> [WORK TO COMPLETE] Your output should be the line with "Screen dimensions: 790x1405" followed by every remaining line of the entries, reproduced exactly.
*** Block opens ***
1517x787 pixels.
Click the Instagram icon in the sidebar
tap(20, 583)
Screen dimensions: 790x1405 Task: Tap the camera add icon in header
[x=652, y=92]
*** Block closes ***
> [PROBLEM SOLUTION]
Screen dimensions: 790x1405 Task: Tap the camera add icon in header
[x=652, y=92]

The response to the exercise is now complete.